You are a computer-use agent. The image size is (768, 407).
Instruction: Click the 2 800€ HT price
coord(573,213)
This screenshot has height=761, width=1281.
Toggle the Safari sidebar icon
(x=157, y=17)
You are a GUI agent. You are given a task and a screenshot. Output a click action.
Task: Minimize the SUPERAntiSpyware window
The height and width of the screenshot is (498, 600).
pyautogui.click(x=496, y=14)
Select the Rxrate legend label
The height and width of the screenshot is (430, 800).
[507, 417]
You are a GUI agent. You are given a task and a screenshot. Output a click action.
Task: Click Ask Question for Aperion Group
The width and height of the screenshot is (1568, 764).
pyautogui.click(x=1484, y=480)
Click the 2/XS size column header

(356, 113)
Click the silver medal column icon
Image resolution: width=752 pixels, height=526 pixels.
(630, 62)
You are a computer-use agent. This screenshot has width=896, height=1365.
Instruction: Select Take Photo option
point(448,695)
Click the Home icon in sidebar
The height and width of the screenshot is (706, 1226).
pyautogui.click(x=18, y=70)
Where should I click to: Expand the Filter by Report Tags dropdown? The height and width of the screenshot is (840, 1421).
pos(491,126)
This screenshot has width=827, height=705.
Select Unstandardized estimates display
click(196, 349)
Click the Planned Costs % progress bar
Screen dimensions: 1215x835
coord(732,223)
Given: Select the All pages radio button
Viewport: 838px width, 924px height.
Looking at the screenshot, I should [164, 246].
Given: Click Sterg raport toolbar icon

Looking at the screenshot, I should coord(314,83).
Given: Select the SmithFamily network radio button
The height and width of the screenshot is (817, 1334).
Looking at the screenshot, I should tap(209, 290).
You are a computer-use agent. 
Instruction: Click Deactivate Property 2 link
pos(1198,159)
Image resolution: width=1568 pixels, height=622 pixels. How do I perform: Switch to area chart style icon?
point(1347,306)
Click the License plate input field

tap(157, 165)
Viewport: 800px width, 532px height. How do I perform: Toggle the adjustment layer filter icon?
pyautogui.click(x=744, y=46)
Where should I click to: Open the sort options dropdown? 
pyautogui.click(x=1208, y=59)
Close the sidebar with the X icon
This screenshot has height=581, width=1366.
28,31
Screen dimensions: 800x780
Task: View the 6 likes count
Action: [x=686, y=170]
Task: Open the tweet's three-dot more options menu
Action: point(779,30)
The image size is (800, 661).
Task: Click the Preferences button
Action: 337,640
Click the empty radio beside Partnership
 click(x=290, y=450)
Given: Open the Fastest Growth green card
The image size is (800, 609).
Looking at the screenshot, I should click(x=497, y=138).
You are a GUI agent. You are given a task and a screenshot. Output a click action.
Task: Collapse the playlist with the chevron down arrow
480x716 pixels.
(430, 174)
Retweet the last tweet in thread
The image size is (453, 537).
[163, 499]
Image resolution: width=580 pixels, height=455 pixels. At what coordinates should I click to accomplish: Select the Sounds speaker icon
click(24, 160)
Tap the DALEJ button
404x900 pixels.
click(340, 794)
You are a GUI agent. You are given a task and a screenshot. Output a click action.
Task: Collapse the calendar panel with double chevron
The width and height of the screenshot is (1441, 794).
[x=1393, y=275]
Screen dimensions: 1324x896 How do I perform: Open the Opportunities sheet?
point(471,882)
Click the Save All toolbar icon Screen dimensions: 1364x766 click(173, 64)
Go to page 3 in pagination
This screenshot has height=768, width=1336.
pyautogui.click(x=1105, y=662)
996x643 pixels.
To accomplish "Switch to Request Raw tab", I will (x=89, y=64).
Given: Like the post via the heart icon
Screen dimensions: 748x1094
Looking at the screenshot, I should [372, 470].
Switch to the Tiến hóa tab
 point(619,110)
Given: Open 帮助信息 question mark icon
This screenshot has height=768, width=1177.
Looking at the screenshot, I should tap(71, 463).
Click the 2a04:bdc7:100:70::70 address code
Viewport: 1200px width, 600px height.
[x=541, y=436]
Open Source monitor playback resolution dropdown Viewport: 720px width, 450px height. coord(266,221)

=-=-=

All lines above from the one containing "The height and width of the screenshot is (430, 800)." to the one containing "You are a computer-use agent. This" must be repeated exactly, both lines included, and no others.

The height and width of the screenshot is (430, 800).
[507, 417]
You are a GUI agent. You are given a task and a screenshot. Output a click action.
Task: Click Ask Question for Aperion Group
The width and height of the screenshot is (1568, 764).
pyautogui.click(x=1484, y=480)
Click the 2/XS size column header

(356, 113)
Click the silver medal column icon
Image resolution: width=752 pixels, height=526 pixels.
(630, 62)
You are a computer-use agent. This screenshot has width=896, height=1365.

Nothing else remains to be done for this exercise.